**Work to be completed:**
Every record should be written out again in full, with no character altered.
[[ Data shown, beginning ]]
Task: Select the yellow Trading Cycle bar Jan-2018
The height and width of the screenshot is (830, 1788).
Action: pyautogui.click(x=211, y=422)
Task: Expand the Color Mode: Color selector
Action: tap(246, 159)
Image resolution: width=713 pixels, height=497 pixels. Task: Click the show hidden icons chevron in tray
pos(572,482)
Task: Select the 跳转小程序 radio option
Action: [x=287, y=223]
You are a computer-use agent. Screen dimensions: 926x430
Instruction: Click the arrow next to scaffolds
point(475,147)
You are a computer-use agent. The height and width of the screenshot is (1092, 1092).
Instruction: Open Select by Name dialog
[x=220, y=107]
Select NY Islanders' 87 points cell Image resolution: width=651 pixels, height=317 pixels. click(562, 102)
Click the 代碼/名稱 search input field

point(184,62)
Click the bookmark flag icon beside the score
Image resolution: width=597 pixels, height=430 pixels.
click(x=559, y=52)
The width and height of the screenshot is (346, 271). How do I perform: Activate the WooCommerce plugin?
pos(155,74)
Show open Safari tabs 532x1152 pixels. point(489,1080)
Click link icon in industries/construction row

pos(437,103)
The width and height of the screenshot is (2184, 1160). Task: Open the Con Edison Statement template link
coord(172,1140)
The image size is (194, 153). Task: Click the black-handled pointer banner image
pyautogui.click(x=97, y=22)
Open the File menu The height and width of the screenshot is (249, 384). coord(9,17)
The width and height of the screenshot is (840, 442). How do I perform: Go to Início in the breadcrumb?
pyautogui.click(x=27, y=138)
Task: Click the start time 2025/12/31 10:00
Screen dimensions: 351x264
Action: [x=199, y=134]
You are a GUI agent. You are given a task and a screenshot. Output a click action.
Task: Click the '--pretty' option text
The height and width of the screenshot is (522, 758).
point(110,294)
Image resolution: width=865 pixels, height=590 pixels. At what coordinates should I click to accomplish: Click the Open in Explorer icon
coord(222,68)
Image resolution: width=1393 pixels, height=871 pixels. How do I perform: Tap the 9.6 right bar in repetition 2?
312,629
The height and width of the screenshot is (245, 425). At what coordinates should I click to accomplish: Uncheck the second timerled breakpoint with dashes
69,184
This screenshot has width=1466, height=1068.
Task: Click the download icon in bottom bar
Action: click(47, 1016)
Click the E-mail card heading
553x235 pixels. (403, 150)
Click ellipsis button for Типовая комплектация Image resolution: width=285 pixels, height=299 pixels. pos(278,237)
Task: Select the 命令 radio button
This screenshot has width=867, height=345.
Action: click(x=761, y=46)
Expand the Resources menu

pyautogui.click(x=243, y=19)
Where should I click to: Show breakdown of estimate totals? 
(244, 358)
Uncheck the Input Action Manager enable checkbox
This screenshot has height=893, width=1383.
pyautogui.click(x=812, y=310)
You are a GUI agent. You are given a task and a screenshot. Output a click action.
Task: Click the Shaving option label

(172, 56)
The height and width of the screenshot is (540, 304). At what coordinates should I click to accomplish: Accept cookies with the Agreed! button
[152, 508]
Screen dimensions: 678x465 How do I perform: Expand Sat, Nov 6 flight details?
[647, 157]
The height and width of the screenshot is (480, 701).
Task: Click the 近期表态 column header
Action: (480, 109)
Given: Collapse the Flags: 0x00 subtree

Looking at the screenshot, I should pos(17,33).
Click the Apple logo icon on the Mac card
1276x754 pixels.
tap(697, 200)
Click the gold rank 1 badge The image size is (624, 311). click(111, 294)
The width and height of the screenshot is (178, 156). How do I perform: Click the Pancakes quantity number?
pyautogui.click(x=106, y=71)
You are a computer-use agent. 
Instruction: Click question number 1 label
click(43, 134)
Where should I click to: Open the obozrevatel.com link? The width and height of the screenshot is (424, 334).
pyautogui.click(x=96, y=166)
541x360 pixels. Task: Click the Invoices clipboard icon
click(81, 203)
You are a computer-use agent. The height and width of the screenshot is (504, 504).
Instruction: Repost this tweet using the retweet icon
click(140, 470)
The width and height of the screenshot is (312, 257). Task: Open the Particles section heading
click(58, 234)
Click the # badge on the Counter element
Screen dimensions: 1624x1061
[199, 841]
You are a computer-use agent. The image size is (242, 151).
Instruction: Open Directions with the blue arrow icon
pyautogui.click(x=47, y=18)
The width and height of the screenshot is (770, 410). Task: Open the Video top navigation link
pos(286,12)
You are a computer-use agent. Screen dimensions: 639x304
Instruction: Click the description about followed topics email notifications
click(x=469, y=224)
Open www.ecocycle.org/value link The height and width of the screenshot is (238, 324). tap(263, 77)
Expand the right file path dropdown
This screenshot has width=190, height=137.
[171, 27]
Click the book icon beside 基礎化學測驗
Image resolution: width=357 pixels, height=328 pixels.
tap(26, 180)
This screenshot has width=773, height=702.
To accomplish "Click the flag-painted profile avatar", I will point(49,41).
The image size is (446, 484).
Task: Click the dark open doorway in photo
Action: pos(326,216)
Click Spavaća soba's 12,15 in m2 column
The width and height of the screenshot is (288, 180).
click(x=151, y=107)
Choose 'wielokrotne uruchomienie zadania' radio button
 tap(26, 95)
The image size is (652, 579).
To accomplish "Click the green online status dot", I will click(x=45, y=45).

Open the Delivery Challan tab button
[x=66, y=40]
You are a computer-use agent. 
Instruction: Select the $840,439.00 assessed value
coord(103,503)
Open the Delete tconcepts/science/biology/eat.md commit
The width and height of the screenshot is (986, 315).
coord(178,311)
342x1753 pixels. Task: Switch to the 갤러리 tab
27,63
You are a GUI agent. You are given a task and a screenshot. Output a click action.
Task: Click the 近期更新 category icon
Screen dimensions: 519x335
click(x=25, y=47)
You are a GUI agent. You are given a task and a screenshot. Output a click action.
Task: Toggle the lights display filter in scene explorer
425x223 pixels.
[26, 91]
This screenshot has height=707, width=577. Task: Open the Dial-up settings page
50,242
[[ Data shown, end ]]
**Solution to the problem:**
Task: Select the yellow Trading Cycle bar Jan-2018
The height and width of the screenshot is (830, 1788).
Action: pyautogui.click(x=211, y=422)
Task: Expand the Color Mode: Color selector
Action: tap(246, 159)
Image resolution: width=713 pixels, height=497 pixels. Task: Click the show hidden icons chevron in tray
pos(572,482)
Task: Select the 跳转小程序 radio option
Action: [x=287, y=223]
You are a computer-use agent. Screen dimensions: 926x430
Instruction: Click the arrow next to scaffolds
point(475,147)
You are a computer-use agent. The height and width of the screenshot is (1092, 1092).
Instruction: Open Select by Name dialog
[x=220, y=107]
Select NY Islanders' 87 points cell Image resolution: width=651 pixels, height=317 pixels. click(562, 102)
Click the 代碼/名稱 search input field

point(184,62)
Click the bookmark flag icon beside the score
Image resolution: width=597 pixels, height=430 pixels.
click(x=559, y=52)
The width and height of the screenshot is (346, 271). How do I perform: Activate the WooCommerce plugin?
pos(155,74)
Show open Safari tabs 532x1152 pixels. point(489,1080)
Click link icon in industries/construction row

pos(437,103)
The width and height of the screenshot is (2184, 1160). Task: Open the Con Edison Statement template link
coord(172,1140)
The image size is (194, 153). Task: Click the black-handled pointer banner image
pyautogui.click(x=97, y=22)
Open the File menu The height and width of the screenshot is (249, 384). coord(9,17)
The width and height of the screenshot is (840, 442). How do I perform: Go to Início in the breadcrumb?
pyautogui.click(x=27, y=138)
Task: Click the start time 2025/12/31 10:00
Screen dimensions: 351x264
Action: [x=199, y=134]
You are a GUI agent. You are given a task and a screenshot. Output a click action.
Task: Click the '--pretty' option text
The height and width of the screenshot is (522, 758).
point(110,294)
Image resolution: width=865 pixels, height=590 pixels. At what coordinates should I click to accomplish: Click the Open in Explorer icon
coord(222,68)
Image resolution: width=1393 pixels, height=871 pixels. How do I perform: Tap the 9.6 right bar in repetition 2?
312,629
The height and width of the screenshot is (245, 425). At what coordinates should I click to accomplish: Uncheck the second timerled breakpoint with dashes
69,184
This screenshot has width=1466, height=1068.
Task: Click the download icon in bottom bar
Action: click(47, 1016)
Click the E-mail card heading
553x235 pixels. (403, 150)
Click ellipsis button for Типовая комплектация Image resolution: width=285 pixels, height=299 pixels. pos(278,237)
Task: Select the 命令 radio button
This screenshot has width=867, height=345.
Action: click(x=761, y=46)
Expand the Resources menu

pyautogui.click(x=243, y=19)
Where should I click to: Show breakdown of estimate totals? 
(244, 358)
Uncheck the Input Action Manager enable checkbox
This screenshot has height=893, width=1383.
pyautogui.click(x=812, y=310)
You are a GUI agent. You are given a task and a screenshot. Output a click action.
Task: Click the Shaving option label

(172, 56)
The height and width of the screenshot is (540, 304). At what coordinates should I click to accomplish: Accept cookies with the Agreed! button
[152, 508]
Screen dimensions: 678x465 How do I perform: Expand Sat, Nov 6 flight details?
[647, 157]
The height and width of the screenshot is (480, 701).
Task: Click the 近期表态 column header
Action: (480, 109)
Given: Collapse the Flags: 0x00 subtree

Looking at the screenshot, I should pos(17,33).
Click the Apple logo icon on the Mac card
1276x754 pixels.
tap(697, 200)
Click the gold rank 1 badge The image size is (624, 311). click(111, 294)
The width and height of the screenshot is (178, 156). How do I perform: Click the Pancakes quantity number?
pyautogui.click(x=106, y=71)
You are a computer-use agent. 
Instruction: Click question number 1 label
click(43, 134)
Where should I click to: Open the obozrevatel.com link? The width and height of the screenshot is (424, 334).
pyautogui.click(x=96, y=166)
541x360 pixels. Task: Click the Invoices clipboard icon
click(81, 203)
You are a computer-use agent. The height and width of the screenshot is (504, 504).
Instruction: Repost this tweet using the retweet icon
click(140, 470)
The width and height of the screenshot is (312, 257). Task: Open the Particles section heading
click(58, 234)
Click the # badge on the Counter element
Screen dimensions: 1624x1061
[199, 841]
You are a computer-use agent. The image size is (242, 151).
Instruction: Open Directions with the blue arrow icon
pyautogui.click(x=47, y=18)
The width and height of the screenshot is (770, 410). Task: Open the Video top navigation link
pos(286,12)
You are a computer-use agent. Screen dimensions: 639x304
Instruction: Click the description about followed topics email notifications
click(x=469, y=224)
Open www.ecocycle.org/value link The height and width of the screenshot is (238, 324). tap(263, 77)
Expand the right file path dropdown
This screenshot has width=190, height=137.
[171, 27]
Click the book icon beside 基礎化學測驗
Image resolution: width=357 pixels, height=328 pixels.
tap(26, 180)
This screenshot has width=773, height=702.
To accomplish "Click the flag-painted profile avatar", I will point(49,41).
The image size is (446, 484).
Task: Click the dark open doorway in photo
Action: pos(326,216)
Click Spavaća soba's 12,15 in m2 column
The width and height of the screenshot is (288, 180).
click(x=151, y=107)
Choose 'wielokrotne uruchomienie zadania' radio button
 tap(26, 95)
The image size is (652, 579).
To accomplish "Click the green online status dot", I will click(x=45, y=45).

Open the Delivery Challan tab button
[x=66, y=40]
You are a computer-use agent. 
Instruction: Select the $840,439.00 assessed value
coord(103,503)
Open the Delete tconcepts/science/biology/eat.md commit
The width and height of the screenshot is (986, 315).
coord(178,311)
342x1753 pixels. Task: Switch to the 갤러리 tab
27,63
You are a GUI agent. You are given a task and a screenshot. Output a click action.
Task: Click the 近期更新 category icon
Screen dimensions: 519x335
click(x=25, y=47)
You are a GUI agent. You are given a task and a screenshot. Output a click action.
Task: Toggle the lights display filter in scene explorer
425x223 pixels.
[26, 91]
This screenshot has height=707, width=577. Task: Open the Dial-up settings page
50,242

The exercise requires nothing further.